Task brief:
Print the entries once more, unchanged.

Exercise material:
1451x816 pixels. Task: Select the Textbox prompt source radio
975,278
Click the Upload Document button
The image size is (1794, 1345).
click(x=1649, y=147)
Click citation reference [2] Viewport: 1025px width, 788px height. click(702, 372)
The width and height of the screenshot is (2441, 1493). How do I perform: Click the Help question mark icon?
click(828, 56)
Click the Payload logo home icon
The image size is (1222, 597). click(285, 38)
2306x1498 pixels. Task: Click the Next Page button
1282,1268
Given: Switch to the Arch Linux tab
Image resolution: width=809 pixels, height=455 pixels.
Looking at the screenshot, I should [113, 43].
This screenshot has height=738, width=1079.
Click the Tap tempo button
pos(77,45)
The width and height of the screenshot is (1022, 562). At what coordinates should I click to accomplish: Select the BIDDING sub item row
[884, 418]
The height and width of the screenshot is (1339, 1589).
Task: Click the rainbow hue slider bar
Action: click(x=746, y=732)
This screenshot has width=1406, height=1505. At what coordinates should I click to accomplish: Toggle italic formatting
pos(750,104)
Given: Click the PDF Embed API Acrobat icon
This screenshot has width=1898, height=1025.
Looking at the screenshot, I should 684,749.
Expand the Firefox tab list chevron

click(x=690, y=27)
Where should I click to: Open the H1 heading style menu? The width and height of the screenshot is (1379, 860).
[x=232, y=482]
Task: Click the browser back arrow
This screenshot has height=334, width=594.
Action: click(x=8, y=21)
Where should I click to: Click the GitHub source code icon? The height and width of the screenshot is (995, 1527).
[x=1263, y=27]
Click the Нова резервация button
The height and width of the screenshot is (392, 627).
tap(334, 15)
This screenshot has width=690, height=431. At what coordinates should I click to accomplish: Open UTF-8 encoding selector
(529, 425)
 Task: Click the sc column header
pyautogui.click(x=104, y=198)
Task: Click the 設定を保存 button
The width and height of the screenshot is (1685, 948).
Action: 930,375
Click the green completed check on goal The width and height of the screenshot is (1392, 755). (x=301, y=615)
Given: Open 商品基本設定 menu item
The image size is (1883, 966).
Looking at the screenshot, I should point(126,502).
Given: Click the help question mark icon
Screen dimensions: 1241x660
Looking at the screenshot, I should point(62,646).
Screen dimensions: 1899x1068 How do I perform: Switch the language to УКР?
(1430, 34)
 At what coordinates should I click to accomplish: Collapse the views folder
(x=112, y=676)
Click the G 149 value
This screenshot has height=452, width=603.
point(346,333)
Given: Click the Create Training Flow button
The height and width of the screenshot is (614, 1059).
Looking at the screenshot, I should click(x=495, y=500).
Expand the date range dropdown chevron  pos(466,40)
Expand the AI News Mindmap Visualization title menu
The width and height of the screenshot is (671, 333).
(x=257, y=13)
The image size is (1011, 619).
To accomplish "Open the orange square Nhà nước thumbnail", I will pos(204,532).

Output for this task:
1451x816 pixels. Task: Select the Textbox prompt source radio
975,278
Click the Upload Document button
The image size is (1794, 1345).
click(x=1649, y=147)
Click citation reference [2] Viewport: 1025px width, 788px height. click(702, 372)
The width and height of the screenshot is (2441, 1493). How do I perform: Click the Help question mark icon?
click(828, 56)
Click the Payload logo home icon
The image size is (1222, 597). click(285, 38)
2306x1498 pixels. Task: Click the Next Page button
1282,1268
Given: Switch to the Arch Linux tab
Image resolution: width=809 pixels, height=455 pixels.
Looking at the screenshot, I should [113, 43].
This screenshot has height=738, width=1079.
Click the Tap tempo button
pos(77,45)
The width and height of the screenshot is (1022, 562). At what coordinates should I click to accomplish: Select the BIDDING sub item row
[884, 418]
The height and width of the screenshot is (1339, 1589).
Task: Click the rainbow hue slider bar
Action: click(x=746, y=732)
This screenshot has width=1406, height=1505. At what coordinates should I click to accomplish: Toggle italic formatting
pos(750,104)
Given: Click the PDF Embed API Acrobat icon
This screenshot has width=1898, height=1025.
Looking at the screenshot, I should 684,749.
Expand the Firefox tab list chevron

click(x=690, y=27)
Where should I click to: Open the H1 heading style menu? The width and height of the screenshot is (1379, 860).
[x=232, y=482]
Task: Click the browser back arrow
This screenshot has height=334, width=594.
Action: click(x=8, y=21)
Where should I click to: Click the GitHub source code icon? The height and width of the screenshot is (995, 1527).
[x=1263, y=27]
Click the Нова резервация button
The height and width of the screenshot is (392, 627).
tap(334, 15)
This screenshot has width=690, height=431. At what coordinates should I click to accomplish: Open UTF-8 encoding selector
(529, 425)
 Task: Click the sc column header
pyautogui.click(x=104, y=198)
Task: Click the 設定を保存 button
The width and height of the screenshot is (1685, 948).
Action: 930,375
Click the green completed check on goal The width and height of the screenshot is (1392, 755). (x=301, y=615)
Given: Open 商品基本設定 menu item
The image size is (1883, 966).
Looking at the screenshot, I should point(126,502).
Given: Click the help question mark icon
Screen dimensions: 1241x660
Looking at the screenshot, I should point(62,646).
Screen dimensions: 1899x1068 How do I perform: Switch the language to УКР?
(1430, 34)
 At what coordinates should I click to accomplish: Collapse the views folder
(x=112, y=676)
Click the G 149 value
This screenshot has height=452, width=603.
point(346,333)
Given: Click the Create Training Flow button
The height and width of the screenshot is (614, 1059).
Looking at the screenshot, I should click(x=495, y=500).
Expand the date range dropdown chevron  pos(466,40)
Expand the AI News Mindmap Visualization title menu
The width and height of the screenshot is (671, 333).
(x=257, y=13)
The image size is (1011, 619).
To accomplish "Open the orange square Nhà nước thumbnail", I will pos(204,532).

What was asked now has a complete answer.